SharePoint Development from a Documentation Perspective
Something you might have noticed as you perused the updated Windows SharePoint Services or Office SharePoint Server SDKs--or any MSDN technical article in the last week or so--was that the familiar ratings system has been replaced. Since the new ratings system may not be immediately discoverable or intuitive, I figured it was worth taking a few minutes to show you how to rate an article or provide feedback using the new system.
The first thing you'll notice is that MSDN's standard 9 point ratings scale has been replaced by a five star scale. The rating scale now appears on the article menu bar, right underneath the MSDN menu bar:
If an article hasn't yet been rated, all the stars are white, as in the screenshot above. (And I, for one, will not miss the 'Be the first to rate this page!' message on unrated articles. As a technical writer, nothing was more lonely than checking on your article weeks after it had been published and seeing this auto-generated plea for someone, anyone, to rate your article. But I digress.)
Once an article's been rated, colored stars represent the article or topic's current rating. The article pictured below, for example, has a current rating of four out of five:
So, how do you actually rate the article and enter feedback using the new system? Simply mouse hover over the stars themselves. You can then click on the star that represents the rating you'd like to give the article. The stars then turn red to reflect the rating you're chosen (and they stay that way until you submit your rating). However, you can change your rating up until you submit it.
In addition, the Optional Feedback form opens, enabling you to send us detailed comments on the article.
When you're done, just click the Send button to submit your rating and comments.
As under the old system, you only get to rate an article once.

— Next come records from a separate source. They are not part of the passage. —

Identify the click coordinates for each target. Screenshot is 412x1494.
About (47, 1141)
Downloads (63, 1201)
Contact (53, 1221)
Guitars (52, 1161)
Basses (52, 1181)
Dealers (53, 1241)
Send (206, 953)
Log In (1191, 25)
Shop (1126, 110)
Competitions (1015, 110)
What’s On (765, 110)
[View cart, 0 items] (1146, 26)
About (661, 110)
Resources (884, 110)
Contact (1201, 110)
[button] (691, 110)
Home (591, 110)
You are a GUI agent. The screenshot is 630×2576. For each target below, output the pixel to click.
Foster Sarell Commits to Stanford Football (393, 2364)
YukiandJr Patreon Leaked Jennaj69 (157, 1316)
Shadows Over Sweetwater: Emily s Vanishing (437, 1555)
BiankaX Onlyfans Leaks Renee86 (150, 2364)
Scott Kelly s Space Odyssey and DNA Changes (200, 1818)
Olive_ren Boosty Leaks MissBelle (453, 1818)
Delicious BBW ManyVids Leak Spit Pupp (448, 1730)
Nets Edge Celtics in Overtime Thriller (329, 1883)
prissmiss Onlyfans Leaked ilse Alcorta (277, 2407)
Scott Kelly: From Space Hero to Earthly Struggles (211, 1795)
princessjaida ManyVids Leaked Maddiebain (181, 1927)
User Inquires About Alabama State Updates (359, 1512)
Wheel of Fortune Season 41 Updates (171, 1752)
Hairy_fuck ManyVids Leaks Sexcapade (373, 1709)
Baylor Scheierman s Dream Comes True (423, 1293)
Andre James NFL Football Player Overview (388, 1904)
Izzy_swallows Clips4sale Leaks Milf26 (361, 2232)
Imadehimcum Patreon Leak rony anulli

If you hover over the rating on an article you've already rated, you'll get a tooltip to that effect.
One thing I do wish MSDN had retained from the old system was the graph at the end of each article that told you how many people had rated the article, and showed their raw rating scores. As an MSDN user, I found this information very helpful in deciding whether or not to invest my time in reading longer articles.
After all, this:
Tells a much different story than this:
Even though they both result in an article rating of 4.5 (under the old scale). The first tells me that only two people rated the article, one of whom was very pleased with it (and one who might just be a troll rating everything a 1.) The second tells me that a statistically significant number of people found the article of limited utility. This could be good information for a reader to have before reading a 20 page article.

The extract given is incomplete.